And it can go right back to Hollywood, dig a hole, jump in and bury itself. When reviewing compilation movies put together simply to showcase clips from other movies, there are just two areas that are really important. The first are the clips themselves. Is there a consistent theme? Did they select good ones? Do the clips play into an overall theme? Second, and most important of all, is the quality of the original footage shot to bookend all the clips. Are those scenes funny? Insightful? Informative? Well written? While ITFH does feature plenty of amusing clips from vintage horror and science fiction films (as well as juvenile delinquent films, drug pictures, musicals and other genres), overall it's a complete failure. The one area the film does do right is categorizing the clips. It's broken down into ten sections - "Gorillas," "Musical Memories" and "Monsters" are hosted by Gilda Radner, "Aliens," "The Brain" and "Troubled Teens" are hosted by Dan Ackroyd, "A Tribute to Ed Wood" and "Technical Triumphs" are hosted by John Candy and "Giants/Tiny People" and (surprise, surprise) "Getting High" are hosted by Cheech Marin and Tommy Chong..
So what went wrong? For starters, in a film supposedly celebrating awful Grade Z movies, is it really a wise idea to include clips from classic films like THE DAY THE EARTH STOOD STILL (1951), THE WAR OF THE WORLDS (1953), CREATURE FROM THE BLACK LAGOON (1954), THE INCREDIBLE SHRINKING MAN (1957), THE FLY (1958) and HOUSE ON HAUNTED HILL (1959)? Yes, all of those films are "dated." But they're also landmark genre films that don't deserve to be pissed on simply because special effects technology has improved since they were made. And none of them deserve to be senselessly grouped together with notoriously awful bombs like ROBOT MONSTER (1953), THE CREEPING TERROR (1964) and MARS NEEDS WOMEN (1967).

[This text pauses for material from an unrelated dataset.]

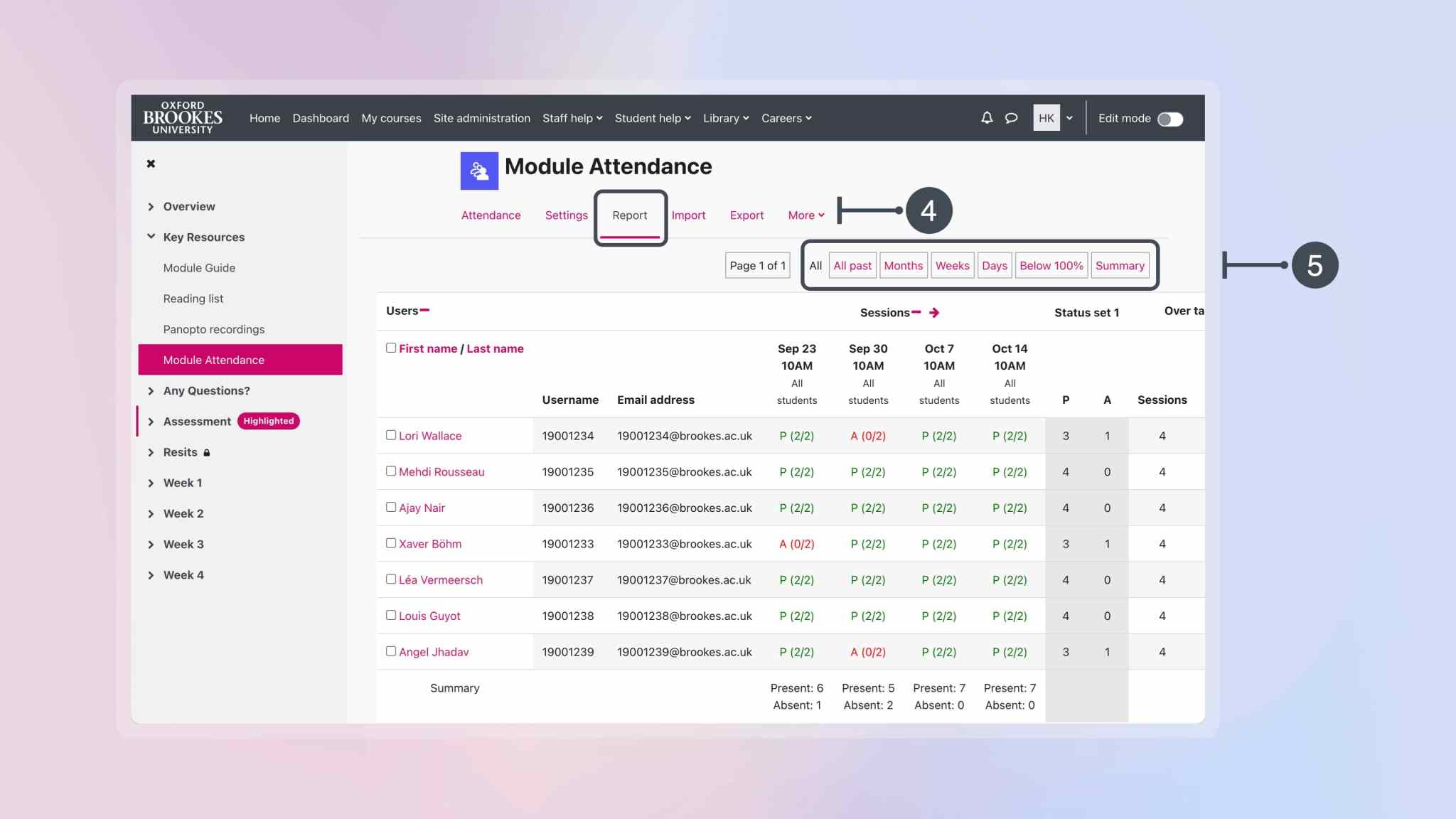Click the Module Attendance activity icon
Screen dimensions: 1456x819
[x=478, y=170]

The worst part of this production are the new "comic" vignettes; which are irritating, painfully unfunny and horribly written. Often times the narration looks down upon the featured movies with disdain and contempt; cynically mocking them while completely losing sight of the fact that the films they're making fun of are often charming and uniquely entertaining and that's why people enjoy watching them. There's little actual love for schlock/Z grade productions in this film. It's just a cheap opportunity for some usually-funny people to spit out a bunch of woefully written pun-laded one-liners that aren't the least bit funny. And as far as our famous comedian hosts go, all I can say is that you'd be half-tempting to start pelting them with tomatoes if they hadn't already proven their talents many times over elsewhere.